In conformity with this procedure the trustees of the Strangers’ Rest Baptist Church purchased twenty shares of installment stock in the building and loan association having a par value of $500 each, and they and forty individuals executed the note and mortgage sued on in this action.

The note, in part, reads:

"In consideration of ten thousand dollars, borrowed money, the receipt whereof is hereby acknowledged, we promise to pay to the Aetna Building and Loan Association, of Topeka, Kansas, the sum of ten thousand dollars with interest',” etc.
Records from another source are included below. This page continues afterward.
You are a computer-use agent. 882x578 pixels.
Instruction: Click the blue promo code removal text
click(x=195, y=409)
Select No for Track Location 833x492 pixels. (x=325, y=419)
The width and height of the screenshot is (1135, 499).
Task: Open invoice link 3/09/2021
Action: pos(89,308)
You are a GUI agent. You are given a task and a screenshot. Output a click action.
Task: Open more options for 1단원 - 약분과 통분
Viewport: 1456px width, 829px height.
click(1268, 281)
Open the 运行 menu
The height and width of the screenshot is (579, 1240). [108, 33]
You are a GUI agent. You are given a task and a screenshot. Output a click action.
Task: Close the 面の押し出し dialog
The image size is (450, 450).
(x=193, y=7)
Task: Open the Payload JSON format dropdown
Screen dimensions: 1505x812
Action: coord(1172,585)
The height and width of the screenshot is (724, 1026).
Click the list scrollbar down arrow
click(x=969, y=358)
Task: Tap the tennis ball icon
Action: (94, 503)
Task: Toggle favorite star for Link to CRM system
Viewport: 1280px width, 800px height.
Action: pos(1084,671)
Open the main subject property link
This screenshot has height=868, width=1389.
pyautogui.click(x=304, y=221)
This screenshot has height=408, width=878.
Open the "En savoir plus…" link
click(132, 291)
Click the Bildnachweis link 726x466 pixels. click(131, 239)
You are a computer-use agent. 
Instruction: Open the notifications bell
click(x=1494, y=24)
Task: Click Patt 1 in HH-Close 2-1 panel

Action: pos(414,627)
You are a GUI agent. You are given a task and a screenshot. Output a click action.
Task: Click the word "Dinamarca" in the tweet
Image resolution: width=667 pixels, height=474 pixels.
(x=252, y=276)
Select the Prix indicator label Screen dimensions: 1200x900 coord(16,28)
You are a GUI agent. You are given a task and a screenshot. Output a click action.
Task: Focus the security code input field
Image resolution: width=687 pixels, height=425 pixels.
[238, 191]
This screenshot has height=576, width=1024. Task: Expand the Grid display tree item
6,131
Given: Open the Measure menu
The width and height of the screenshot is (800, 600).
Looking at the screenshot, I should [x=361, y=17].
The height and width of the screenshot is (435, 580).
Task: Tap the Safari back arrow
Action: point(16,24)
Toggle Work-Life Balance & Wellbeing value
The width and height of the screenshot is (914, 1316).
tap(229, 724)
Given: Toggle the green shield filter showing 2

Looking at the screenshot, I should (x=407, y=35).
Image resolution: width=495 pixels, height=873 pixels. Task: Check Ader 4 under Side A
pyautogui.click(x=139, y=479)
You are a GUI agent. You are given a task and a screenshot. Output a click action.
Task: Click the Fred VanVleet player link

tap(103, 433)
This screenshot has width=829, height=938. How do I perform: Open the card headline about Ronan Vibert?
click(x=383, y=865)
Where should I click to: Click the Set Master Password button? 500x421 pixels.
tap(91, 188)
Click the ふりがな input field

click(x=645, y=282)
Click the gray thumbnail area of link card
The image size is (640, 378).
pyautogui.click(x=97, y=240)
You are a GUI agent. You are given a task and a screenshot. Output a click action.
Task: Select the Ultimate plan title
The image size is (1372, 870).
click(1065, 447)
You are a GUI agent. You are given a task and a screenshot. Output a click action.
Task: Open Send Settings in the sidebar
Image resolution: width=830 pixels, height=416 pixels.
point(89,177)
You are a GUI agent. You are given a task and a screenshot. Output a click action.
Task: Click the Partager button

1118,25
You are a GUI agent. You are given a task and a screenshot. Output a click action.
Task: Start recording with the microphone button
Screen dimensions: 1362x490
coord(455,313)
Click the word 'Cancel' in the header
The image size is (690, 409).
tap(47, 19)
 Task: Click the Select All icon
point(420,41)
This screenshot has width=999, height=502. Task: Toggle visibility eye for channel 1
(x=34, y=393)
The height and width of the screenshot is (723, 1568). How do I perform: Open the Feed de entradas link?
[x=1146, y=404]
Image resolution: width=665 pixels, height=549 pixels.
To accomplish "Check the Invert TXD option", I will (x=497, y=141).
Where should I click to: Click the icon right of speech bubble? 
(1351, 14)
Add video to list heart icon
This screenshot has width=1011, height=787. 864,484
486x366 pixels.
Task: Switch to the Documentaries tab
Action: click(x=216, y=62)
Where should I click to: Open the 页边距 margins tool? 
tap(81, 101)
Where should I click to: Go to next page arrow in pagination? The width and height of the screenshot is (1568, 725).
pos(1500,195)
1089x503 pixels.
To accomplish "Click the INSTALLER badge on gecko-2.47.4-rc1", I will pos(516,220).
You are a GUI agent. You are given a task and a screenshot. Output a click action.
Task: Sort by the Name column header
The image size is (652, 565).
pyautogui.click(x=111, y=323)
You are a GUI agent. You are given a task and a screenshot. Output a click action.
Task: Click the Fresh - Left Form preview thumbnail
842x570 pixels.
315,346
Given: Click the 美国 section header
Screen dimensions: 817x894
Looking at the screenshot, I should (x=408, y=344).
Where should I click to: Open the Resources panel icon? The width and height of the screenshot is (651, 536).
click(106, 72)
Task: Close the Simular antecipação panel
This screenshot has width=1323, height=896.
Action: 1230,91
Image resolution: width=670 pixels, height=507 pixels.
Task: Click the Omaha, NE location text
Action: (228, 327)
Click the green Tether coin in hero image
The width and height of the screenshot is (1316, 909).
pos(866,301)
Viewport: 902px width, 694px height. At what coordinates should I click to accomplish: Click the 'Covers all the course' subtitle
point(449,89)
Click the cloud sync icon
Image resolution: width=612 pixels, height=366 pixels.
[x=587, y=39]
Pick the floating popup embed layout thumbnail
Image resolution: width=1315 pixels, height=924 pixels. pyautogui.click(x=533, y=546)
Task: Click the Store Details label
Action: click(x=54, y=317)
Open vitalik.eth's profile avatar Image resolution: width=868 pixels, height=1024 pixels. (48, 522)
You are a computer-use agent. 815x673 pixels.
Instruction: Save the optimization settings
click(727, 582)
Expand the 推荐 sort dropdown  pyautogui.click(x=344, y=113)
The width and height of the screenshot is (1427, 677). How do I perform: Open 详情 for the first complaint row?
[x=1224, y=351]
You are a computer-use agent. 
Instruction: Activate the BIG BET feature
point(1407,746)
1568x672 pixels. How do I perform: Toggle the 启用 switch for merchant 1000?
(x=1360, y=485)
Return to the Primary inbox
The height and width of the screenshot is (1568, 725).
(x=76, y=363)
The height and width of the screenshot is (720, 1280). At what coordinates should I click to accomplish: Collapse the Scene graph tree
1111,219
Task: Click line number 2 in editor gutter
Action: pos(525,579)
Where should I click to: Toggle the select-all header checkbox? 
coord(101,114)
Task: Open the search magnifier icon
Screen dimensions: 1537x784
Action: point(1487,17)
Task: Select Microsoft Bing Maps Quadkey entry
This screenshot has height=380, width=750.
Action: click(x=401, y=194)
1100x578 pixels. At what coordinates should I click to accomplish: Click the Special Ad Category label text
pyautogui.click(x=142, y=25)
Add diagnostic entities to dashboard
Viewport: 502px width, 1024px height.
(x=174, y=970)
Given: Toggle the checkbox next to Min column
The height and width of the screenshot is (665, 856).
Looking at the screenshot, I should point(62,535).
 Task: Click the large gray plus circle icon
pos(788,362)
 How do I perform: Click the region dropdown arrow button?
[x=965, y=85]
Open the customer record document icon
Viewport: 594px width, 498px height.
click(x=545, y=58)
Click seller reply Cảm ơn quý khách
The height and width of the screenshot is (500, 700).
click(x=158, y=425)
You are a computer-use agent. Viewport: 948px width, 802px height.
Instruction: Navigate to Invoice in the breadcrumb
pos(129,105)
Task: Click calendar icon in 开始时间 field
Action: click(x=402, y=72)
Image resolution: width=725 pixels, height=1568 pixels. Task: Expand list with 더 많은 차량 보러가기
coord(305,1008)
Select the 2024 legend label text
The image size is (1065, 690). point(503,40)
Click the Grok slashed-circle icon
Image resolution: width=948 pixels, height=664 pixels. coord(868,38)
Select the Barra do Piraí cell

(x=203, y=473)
The mortgage, in part, reads:

“Know all men by these presents, That the Strangers’ Rest Baptist Church, by its duly-elected, qualified and acting trustees, (grantor -), of the county of Wyandotte, and state of Kansas, for and in consideration of the sum of ten thousand dollars in hand paid by the Aetna Building and Loan Association, of Topeka, Kansas, (grantee), do hereby sell and convey unto the said the Aetna Building and Loan Association, and its successors, or assigns, the following-described premises,” etc.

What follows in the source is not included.